Une deuxième étude, publiée en 2016, semblait faire porter la responsabilité du canular à Dawson. Un réexamen des restes de Piltdown, qui comprenait une spectroscopie et une analyse ADN, a fortement suggéré que les restes fabriqués l’ont été en combinant les os d’un seul orang-outan et de pas moins de deux spécimens humains. Les restes des deux sites présentaient des modèles similaires de coloration chimique, de gravier tassé dans les espaces entre les os et à l’intérieur de ceux-ci, d’abrasion osseuse due au limage et d’utilisation d’un matériau de cimentation rappelant le mastic dentaire pour lier les divers fragments d’os – tous ces éléments étant probablement l’œuvre d’une seule personne.
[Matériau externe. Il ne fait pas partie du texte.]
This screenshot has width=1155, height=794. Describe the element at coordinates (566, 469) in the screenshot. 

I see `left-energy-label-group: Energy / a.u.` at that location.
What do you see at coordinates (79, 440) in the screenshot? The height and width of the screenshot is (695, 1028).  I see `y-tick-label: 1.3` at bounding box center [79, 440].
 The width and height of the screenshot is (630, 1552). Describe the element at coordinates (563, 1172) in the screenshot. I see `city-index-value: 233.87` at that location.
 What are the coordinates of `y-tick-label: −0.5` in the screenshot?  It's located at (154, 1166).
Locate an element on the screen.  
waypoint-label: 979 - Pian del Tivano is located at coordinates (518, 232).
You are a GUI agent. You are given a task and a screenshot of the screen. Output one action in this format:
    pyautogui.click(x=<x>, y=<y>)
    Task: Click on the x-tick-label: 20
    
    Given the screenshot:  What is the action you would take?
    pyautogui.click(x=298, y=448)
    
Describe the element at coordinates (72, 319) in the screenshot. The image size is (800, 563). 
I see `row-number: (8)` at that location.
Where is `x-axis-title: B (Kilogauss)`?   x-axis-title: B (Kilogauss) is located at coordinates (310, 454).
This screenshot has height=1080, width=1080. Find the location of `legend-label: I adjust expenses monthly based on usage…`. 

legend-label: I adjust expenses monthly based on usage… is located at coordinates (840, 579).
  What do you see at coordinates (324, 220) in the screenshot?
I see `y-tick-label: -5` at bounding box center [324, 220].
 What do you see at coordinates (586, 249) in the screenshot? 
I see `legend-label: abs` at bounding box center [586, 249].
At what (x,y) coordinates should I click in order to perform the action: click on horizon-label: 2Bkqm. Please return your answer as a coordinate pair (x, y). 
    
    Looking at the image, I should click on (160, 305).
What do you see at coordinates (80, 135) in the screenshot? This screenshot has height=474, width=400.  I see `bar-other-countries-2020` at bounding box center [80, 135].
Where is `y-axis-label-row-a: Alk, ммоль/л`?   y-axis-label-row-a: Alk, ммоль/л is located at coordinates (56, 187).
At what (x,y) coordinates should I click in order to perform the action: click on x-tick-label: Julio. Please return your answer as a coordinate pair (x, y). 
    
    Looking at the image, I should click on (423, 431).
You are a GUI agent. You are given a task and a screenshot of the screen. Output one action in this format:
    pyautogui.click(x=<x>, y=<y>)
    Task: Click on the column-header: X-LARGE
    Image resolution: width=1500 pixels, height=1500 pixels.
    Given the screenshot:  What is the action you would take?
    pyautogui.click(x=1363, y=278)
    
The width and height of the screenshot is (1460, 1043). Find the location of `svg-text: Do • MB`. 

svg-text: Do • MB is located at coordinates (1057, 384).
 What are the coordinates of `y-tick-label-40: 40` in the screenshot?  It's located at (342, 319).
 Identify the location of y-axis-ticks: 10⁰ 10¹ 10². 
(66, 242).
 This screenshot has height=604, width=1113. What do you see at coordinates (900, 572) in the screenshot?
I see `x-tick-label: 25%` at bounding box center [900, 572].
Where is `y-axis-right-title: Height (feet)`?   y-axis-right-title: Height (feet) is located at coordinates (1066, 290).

Bien que d’autres parties aient pu être impliquées à différents stades de la ruse, l’étude implique Dawson comme élément commun à tous les moments importants de l’histoire. Il a découvert les restes fossiles sur les deux sites et a été le premier à attirer l’attention sur eux en les livrant à Woodward. D’autres fossiles n’ont pas été découverts sur le premier site après le décès de Dawson, et il n’a pas révélé l’emplacement exact du second site avant sa mort. En outre, les connaissances de Dawson en matière d’archéologie et de géologie auraient pu lui donner accès aux compétences permettant de déguiser les restes, et son désir de reconnaissance par la communauté scientifique, comme en témoigne son ambition de devenir membre de la Royal Society, aurait pu être le but de Dawson dans la création du canular.